[Lista de tareas]:
1. Reduce a una lista breve el párrafo del texto sobre la cultura romana que comienza con «Uno de los elementos característicos». Conserva sus datos principales.
2. Cambia, en el texto sobre la cultura romana, el fragmento que empieza en "En realidad, el" y termina en "sustanciales de otras.", poniendo "latina" en lugar de "etrusca".

[Documento]:
§

Uno de los elementos característicos de la evolución cultural romana desde el período monárquico fue la paulatina aceptación de elementos procedentes de la cultura griega. Si bien fueron varios los procedimientos mediante los cuales se produjo este fenómeno, destacaron sobre todo las relaciones pacíficas de carácter comercial y los contactos directos derivados de la política expansionista que Roma inició en el siglo IV a. C.

En realidad, el proceso de aculturación comenzó a fines del siglo VII a. C., cuando se materializaron en Roma los elementos propios de la cultura orientalizante, cuya asimilación por parte de la civilización etrusca se manifestó con la transformación de las aldeas protohistóricas en ciudades. Empero, el nacimiento de Roma como una auténtica urbe no se produjo hasta el comienzo de la expansión mediterránea, cuando la cultura romana dejó de contar con los rasgos arcaicos que la habían definido anteriormente y adquirió caracteres puramente helenísticos como la lengua griega. Se crearía a partir de entonces una auténtica cultura propia que, sin renunciar a los valores puramente tradicionales, absorbió los elementos sustanciales de otras.

§

[Datos sin procesar]:
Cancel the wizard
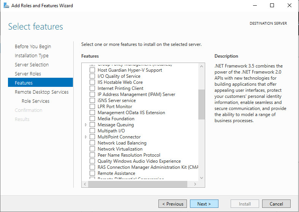299x212 pixels. (276, 204)
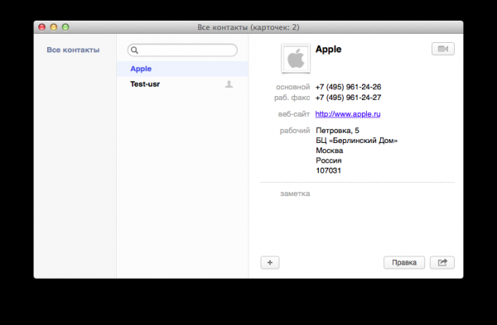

§

[Resultados por tarea]:
1.
- Desde el período monárquico, la evolución cultural romana se caracterizó por la aceptación paulatina de elementos de la cultura griega.
- Este fenómeno se produjo mediante varios procedimientos.
- Los más destacados fueron las relaciones pacíficas de carácter comercial y los contactos directos derivados de la política expansionista que Roma inició en el siglo IV a. C.

2.
En realidad, el proceso de aculturación comenzó a fines del siglo VII a. C., cuando se materializaron en Roma los elementos propios de la cultura orientalizante, cuya asimilación por parte de la civilización latina se manifestó con la transformación de las aldeas protohistóricas en ciudades. Empero, el nacimiento de Roma como una auténtica urbe no se produjo hasta el comienzo de la expansión mediterránea, cuando la cultura romana dejó de contar con los rasgos arcaicos que la habían definido anteriormente y adquirió caracteres puramente helenísticos como la lengua griega. Se crearía a partir de entonces una auténtica cultura propia que, sin renunciar a los valores puramente tradicionales, absorbió los elementos sustanciales de otras.